**Requirement:** Turn the records below into a JSON list of strings with one string per line, leaving out blank lines.

**Given records:**
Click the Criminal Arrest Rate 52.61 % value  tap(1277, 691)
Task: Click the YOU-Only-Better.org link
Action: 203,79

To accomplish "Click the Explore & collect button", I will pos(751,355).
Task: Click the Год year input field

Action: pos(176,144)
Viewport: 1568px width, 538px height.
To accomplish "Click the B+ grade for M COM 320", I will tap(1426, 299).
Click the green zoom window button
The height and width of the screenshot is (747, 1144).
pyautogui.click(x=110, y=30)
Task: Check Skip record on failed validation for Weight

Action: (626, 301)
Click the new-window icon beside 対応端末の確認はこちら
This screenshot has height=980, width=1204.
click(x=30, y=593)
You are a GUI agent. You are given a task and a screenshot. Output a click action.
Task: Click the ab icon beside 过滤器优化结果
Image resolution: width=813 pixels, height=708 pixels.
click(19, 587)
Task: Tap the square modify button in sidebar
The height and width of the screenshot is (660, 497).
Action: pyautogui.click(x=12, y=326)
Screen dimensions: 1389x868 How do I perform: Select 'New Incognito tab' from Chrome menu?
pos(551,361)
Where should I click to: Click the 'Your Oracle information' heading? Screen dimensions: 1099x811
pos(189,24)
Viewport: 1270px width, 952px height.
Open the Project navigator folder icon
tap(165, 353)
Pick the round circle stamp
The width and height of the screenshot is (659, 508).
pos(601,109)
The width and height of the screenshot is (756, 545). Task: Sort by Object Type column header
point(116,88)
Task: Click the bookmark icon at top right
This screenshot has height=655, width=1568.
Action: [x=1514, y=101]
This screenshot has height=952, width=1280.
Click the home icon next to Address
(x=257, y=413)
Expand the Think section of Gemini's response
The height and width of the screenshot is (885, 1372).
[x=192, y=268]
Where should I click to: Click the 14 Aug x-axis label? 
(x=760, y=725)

**Problem solution:**
[
  "Click the Criminal Arrest Rate 52.61 % value  tap(1277, 691)",
  "Task: Click the YOU-Only-Better.org link",
  "Action: 203,79",
  "To accomplish \"Click the Explore & collect button\", I will pos(751,355).",
  "Task: Click the Год year input field",
  "Action: pos(176,144)",
  "Viewport: 1568px width, 538px height.",
  "To accomplish \"Click the B+ grade for M COM 320\", I will tap(1426, 299).",
  "Click the green zoom window button",
  "The height and width of the screenshot is (747, 1144).",
  "pyautogui.click(x=110, y=30)",
  "Task: Check Skip record on failed validation for Weight",
  "Action: (626, 301)",
  "Click the new-window icon beside 対応端末の確認はこちら",
  "This screenshot has height=980, width=1204.",
  "click(x=30, y=593)",
  "You are a GUI agent. You are given a task and a screenshot. Output a click action.",
  "Task: Click the ab icon beside 过滤器优化结果",
  "Image resolution: width=813 pixels, height=708 pixels.",
  "click(19, 587)",
  "Task: Tap the square modify button in sidebar",
  "The height and width of the screenshot is (660, 497).",
  "Action: pyautogui.click(x=12, y=326)",
  "Screen dimensions: 1389x868 How do I perform: Select 'New Incognito tab' from Chrome menu?",
  "pos(551,361)",
  "Where should I click to: Click the 'Your Oracle information' heading? Screen dimensions: 1099x811",
  "pos(189,24)",
  "Viewport: 1270px width, 952px height.",
  "Open the Project navigator folder icon",
  "tap(165, 353)",
  "Pick the round circle stamp",
  "The width and height of the screenshot is (659, 508).",
  "pos(601,109)",
  "The width and height of the screenshot is (756, 545). Task: Sort by Object Type column header",
  "point(116,88)",
  "Task: Click the bookmark icon at top right",
  "This screenshot has height=655, width=1568.",
  "Action: [x=1514, y=101]",
  "This screenshot has height=952, width=1280.",
  "Click the home icon next to Address",
  "(x=257, y=413)",
  "Expand the Think section of Gemini's response",
  "The height and width of the screenshot is (885, 1372).",
  "[x=192, y=268]",
  "Where should I click to: Click the 14 Aug x-axis label? ",
  "(x=760, y=725)"
]